By Chloë Sizelove, Gallery Monitor
Wearing grass shoes for the first time was quite an experience. Especially while wondering around my college campus.
The day started out normally. Get up at 6:20AM, routine morning rituals, and the long commute to school. I arrive on campus around 8:10AM and head towards the CAC (Creative Arts Center) from lot 4 (across campus). Having to wait on my boss to arrive to open the gallery door, the chair of the Art Department walks into the hallway to get onto the elevator. He asks, if I need to get into the office and I replied with, “yes, I have grass shoes to wear.” He unlocks the door for me and I rush over to my incubating shoes and begin to lace them up. I had put plastic wrap around my feet to keep myself from getting soggy (eventually it didn’t work out too great). Now that I was all laced and ready to go, I rush out of the office and head into the tunnel system for my first class.
Showing up a little before class started, I see one of my classmates (whom I’ve had classes with before) and we start talking. As we were blabbing about something that I can barely remember, a male student walks by and does a double take at my feet. He says, “wow! Nice shoes, those are really grassy.” I say back to him as he continues on his way, “thank you, it’s the new way of ‘Going Green'”. The class before us lets out and a few of us early birds head into the empty seats that were awaiting us. As I take my seat the professor in the class before us was so shocked by the greenery on my shoes. He comes up to me and says, “is that real?” This became a very common question that I have been asked throughout my morning. I then reply, “yes, I grew the grass on my shoes. You can touch them if you like.” He reaches cautiously and brushes his fingertips on my grassy shoes before rushing out the door and complimenting how amazing my shoes were.
Class still hasn’t begun and the first thing my classmates and I always do before class actually starts, is to log into our computers and onto our class site located through the Wright State server. Now, my Business Writing professor is also a professional Artist (a painter to be precise). He comes over to me, jaw to the floor, eyes wide, and by his expression absolutely astonished by my shoes. I explained to him that yes, it was real grass growing from my shoes and how I was able to do such a thing. I explained to him why I was parading around campus with grass on my feet. I then told him briefly about the artist, Gene Pool (yes, he legally changed his name and regrets it), who had the idea of grass clothing. He laughed out loud and then he too, touched my grass shoes.
Class finally began. The very first thing my professor asks the class was if anyone was growing grass on their shoes? My professor then points directly at me and announces to the class to check out how amazing my shoes were. I proceed to lift my legs up enough so my classmates could see my shoes. My classmates, were in awe. Of course, similar questions came about and once again I had to advertise my shoes and also the gallery. Hopefully people will come to the gallery!!! But, I doubt it… who knows. Throughout class, my professor and I would tie every activity in class with my shoes. As a class we each had to briefly write a memorandum from the three questions projected onto the board. My classmate who sits next to me finished quickly and submitted her work. Our professor then tells her to just sit back and enjoy her neighbors grass. I laughed at this and blurted out, “well, you know the other mans grass is always greener!” The three of us burst out laughing. That class was the best out of the other two. No one seemed to really care after that.

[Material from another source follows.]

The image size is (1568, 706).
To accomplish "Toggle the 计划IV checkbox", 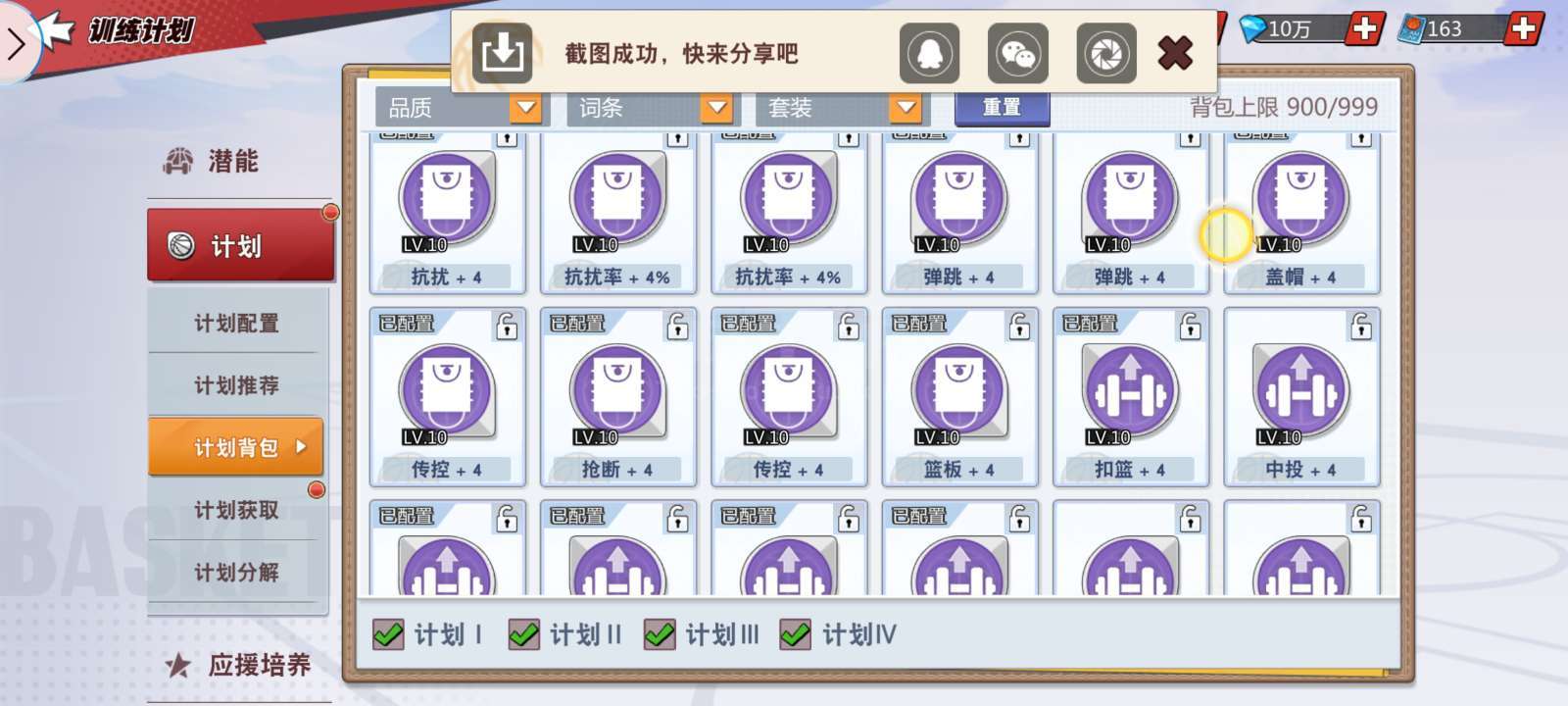I will (795, 635).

After class, I continued to take the tunnels to my next class and then again to my final class of the day. As I would pass people by in the tunnels, many of them either; smiled, gave a questioning look, walked slower behind me to whisper something to their friends about not being able to have the confidence to wear such things because it would attract attention. I thought to myself that this isn’t just an art/science project, it’s a great sociology experiment.

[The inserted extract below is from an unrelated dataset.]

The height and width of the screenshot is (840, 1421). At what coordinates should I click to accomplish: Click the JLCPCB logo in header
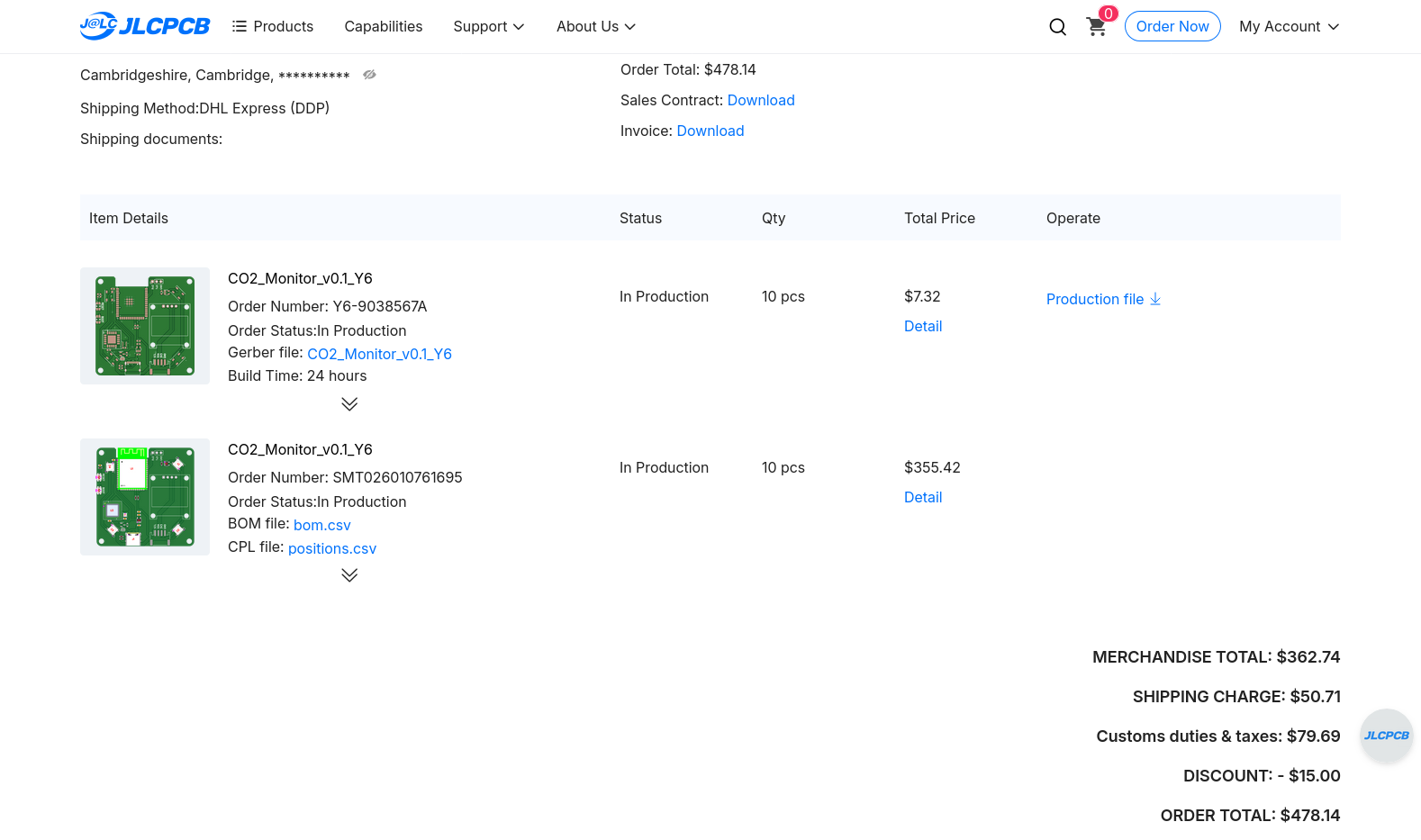[x=144, y=26]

Like always, my final stop wasn’t just class… it was the gallery. I approached the front desk with one of my coworkers telling me how amazing my shoes were and how great it was that I walked around campus in my wet, soggy, green shoes. One of the photography professors was in the other section of the gallery and noticed my shoes. She was so thrilled by the outcome. She told me to walk around the gallery since some high school students will becoming in shortly. I said sure, and as I said that people started to flock into the gallery. The professor pointed to my feet and told everyone to take a look at some grass shoes. Yet again, I had some students not give a care and others were so amazed. Some of them took pictures of my shoes and I had one person asked if they could “mow my lawn.” I told that student I didn’t want her to because I didn’t want her to cut off one of my toes. Again, told them the process of creating them and then headed off into the office area to dry my wet feet.
Credit to Artist Gene Pool Harding. Through his mind, this experience wouldn’t have been possible. Thank you.